Exercise description -
Which usernames post in the thread about LG's 84-inch UHD TV?

Source text -
Whereas with Sony, you get the ability to upscale Full HD content to 4K and make them look better than on normal HDTVs.

_LG in its turn has *not equipped the 84LM960V with an upscaling feature*. The TV runs on the *same platform as the Full HD models from the LM960V series, and LG indicates that even the motherboard is identical*. The *hardware also doesn't seem to realize that the panel has four times the resolution*. When we set the TV to 'scan only' with a 1080p signal, you'd expect the signal to be displayed in the middle, but instead it's full-screen employing basic bi-linear upscaling. The s*harpness tests in the HQV 2.0 benchmark showed that upscaled 1080p material doesn't look sharper than on a normal 1080p screen*. So in this department LG is behind Sony and Sharp, but Sony's 84-inch UHD TV is also 10,000 euros more expensive._

*uk.hardware.info/reviews/3901/3/lg-84lm960v--lg-84lm9600-uhd-tv-review-scaling-up-to-uhd


----------



## shaurya.malik88 (Feb 7, 2013)

I am a bit surprised by your post because I don't think any brand will ever launch a 4K TV without a resolution upscaler. I searched a bit more on this and found that reputed tech sites like cnet and pocker-lint have said that LG 84LM9600 do have the resolution upscaler in them. check out these links LG 84LM960V 4K TV review - Pocket-lint   LG 84LM9600 - Flat-panel TVs - CNET Reviews correct me If I am wrong on this.


----------



## randomuser111 (Feb 7, 2013)

^

Who would you rather believe ? A site that has not reviewed the TV or a site that has done thorough review of the TV, that too in LG office and posted the info they got from LG. LG itself has admitted that the motherboard and processing is the same as Full HD LM9600 then what's the point of posting cnet link ?

Also the reason why you can't find any mention of a 4K video processing engine for this TV on LG website. If you look at Sony's 84X9000 you will see the mention of 4K X-Reality PRO engine which is unique to the 4K Bravia and not shared with any Full HD Bravia.


----------



## sumit_anand (Feb 8, 2013)

oh, thanks for the update mate!! I thought they would name it in LM series only but they rolled out a completely new series for this. It's the first time that I got to read full specs of the 65" LG Ultra hdtv. The article more or less seems to compare this lower model with the 84" TV but i don't think the specs are going to exactly the same.. The difference in screen size may result in some differences in the features of both the TVs..

Given material -
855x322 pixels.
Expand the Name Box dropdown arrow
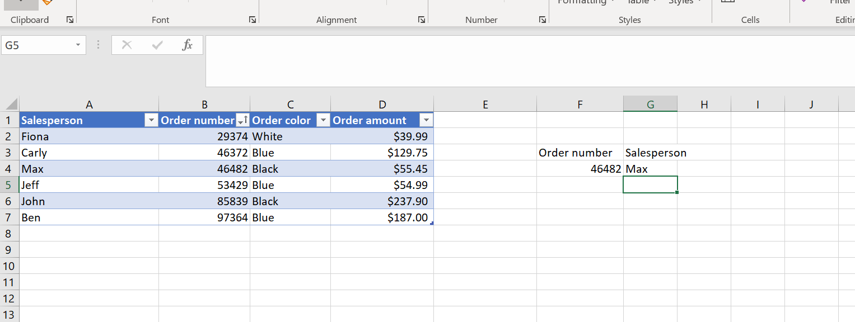click(x=78, y=45)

Response for this exercise -
shaurya.malik88, randomuser111, sumit_anand